■ **Seçilen Metin**:
===============

Emsal Mahkeme Kararı İstanbul 1. Asliye Ticaret Mahkemesi 2022/620 E. 2022/948 K. 17.11.2022 T.

Görüntülediğiniz mahkeme kararı henüz kesinleşmemiştir. Yararlı olması amacıyla eklenmiştir.

T.C.
İSTANBUL
1. ASLİYE TİCARET MAHKEMESİ

ESAS NO : 2022/620 Esas
KARAR NO : 2022/948

DAVA : Şirketin İhyası
DAVA TARİHİ : 01/08/2022
KARAR TARİHİ : 17/11/2022

Mahkememizde görülmekte olan Şirketin İhyası davasının yapılan açık yargılaması sonunda,
GEREĞİ DÜŞÜNÜLDÜ:
Davacı vekili dava dilekçesinde özetle; müvekkili tasfiye edilmiş olan … Şirketi’nin yönetim kurulu başkanı ve tasfiye memuru olduğunu, … Anonim Şirketi … ticaret siciline … ticaret sicil no’su ile kayıtlı ve şirket merkezi … olan ve resmen tasfiye edilip bu durumu ticaret sicil gazetesinde yayınlanan ve kapanmış olan bir şirket olduğunu, tasfiyeden sonra anlaşılmış olan 7 taşınmazda şirket lehine ipotek olduğunu, bu ipoteklerin kapsadığı alacaklar borçlularından tahsil edilmediğini, ipoteklerin bedellerini tahsil/temlik/tasfiye edebilmesi için sadece bu konuda şirketin … 12. Asliye Ticaret Mahkemesi’nin … Esas … Karar sayılı dosyası ile “…Davacının davasının kabulü ile, … Ticaret Sicil Müdürlüğü’nün … sicil numarasında kayıtlı Tasfiye Halinde … Şirketi’nin 6102 sayılı yasanın 547/1 maddesi uyarınca şirket lehine verilmiş ipotek işlemlerine hasreten bakiye tasfiye yapmak üzere ihyasına…” karar verildiğini, bu karar ticaret sicil Gazetesinin 17 Eylül 2019 tarih ve 9910 sayısı ile ilan edildiğini, henüz ipoteklerin tasfiyesi ve tapu kaydından terkini gerçekleşmeden bu kere Ticaret Sicil Gazetesinin 22 Haziran 2020 tarih ve 10102 sayı ile şirket ticaret sicilden terkin edildiğini, halen ipotekler tapu kayıtlarında durmakta ve terkini/fekki mümkün olmadığını, bu nedenlerle … San. Anonim Şirketi’nin bu ipotek bedellerini tahsil/temlik/tasfiye edebilmesi için sadece bu konuda ihyasına TTK ve HMK hükümlerince karar verilmesini talep ve dava etmiştir.

===============

■ **Çözülecek Problemler**:
A. Mahkeme kararına göre şirketin ihyası davası hangi tarihte açılmıştır?
B. Kayıtlardaki bütün satırları, talepler de dahil olmak üzere, yeniden yaz ve yanıtlardaki koordinatları 2,05 ile çarparak ölçeklendir. Sonuçları tam sayıya yuvarla, yarımları yukarı yuvarla.

Bir veri kümesindeki kayıtlar:
===============

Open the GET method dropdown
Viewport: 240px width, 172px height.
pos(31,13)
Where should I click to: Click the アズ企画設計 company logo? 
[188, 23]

===============

■ **Yanıt Listesi**:
A. Dava 01/08/2022 tarihinde açılmıştır.

B.
Open the GET method dropdown
Viewport: 240px width, 172px height.
pos(64,27)
Where should I click to: Click the アズ企画設計 company logo? 
[385, 47]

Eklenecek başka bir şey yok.